PJ Harvey covered "Who by Fire" in the opening credits of the 2022 Apple TV+ series Bad Sisters.

Coil covered "Who by Fire" on their 1986 album Horse Rotorvator.

"Lover Lover Lover" was covered by Ian McCulloch of Echo and the Bunnymen, scoring him a minor hit in the British charts in 1992.

"Is This What You Wanted" was covered by The Last Shadow Puppets for their 2016 EP The Dream Synopsis.

Buck 65 recorded "Who by Fire" as a duet with Jenn Grant as part of his 20 Odd Years project in 2010.

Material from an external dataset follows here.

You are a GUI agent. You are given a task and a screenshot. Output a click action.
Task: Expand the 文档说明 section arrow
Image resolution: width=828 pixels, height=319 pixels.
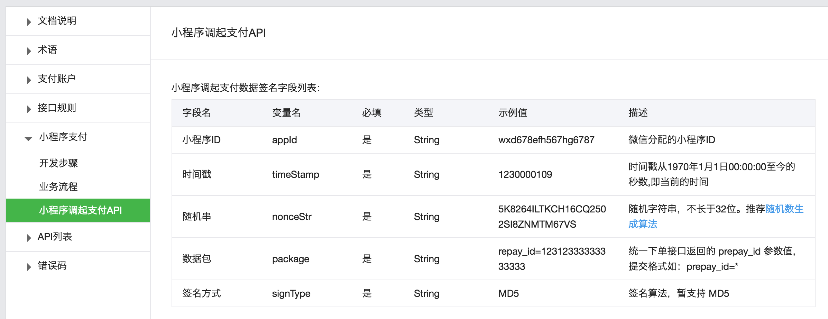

Spanish folk singer Joaquín Sabina covered "There is a War" (Spanish title: "Pie de Guerra") in his 2005 album Alivio de Luto, with translated lyrics.

==Charts==

===Weekly charts===

| Chart (1974–75) | Peak position |
|---|---|
| Australian Albums (Kent Music Report) | 86 |
| Austrian Albums (Ö3 Austria) | 2 |
| Dutch Albums (Album Top 100) | 18 |
| German Albums (Offizielle Top 100) | 12 |
| UK Albums (Official Charts) | 24 |

| Chart (2025) | Peak position |
|---|---|
| Greek Albums (IFPI) | 63 |

===Year-end charts===

| Chart (1975) | Position |
|---|---|
| German Albums (Offizielle Top 100) | 46 |

==Certifications and sales==

| Region | Certification | Certified units/sales |
| United Kingdom (BPI) | Silver | 60,000^{^} |
Summaries
| Europe | — | 250,000 |
^{^} Shipments figures based on certification alone.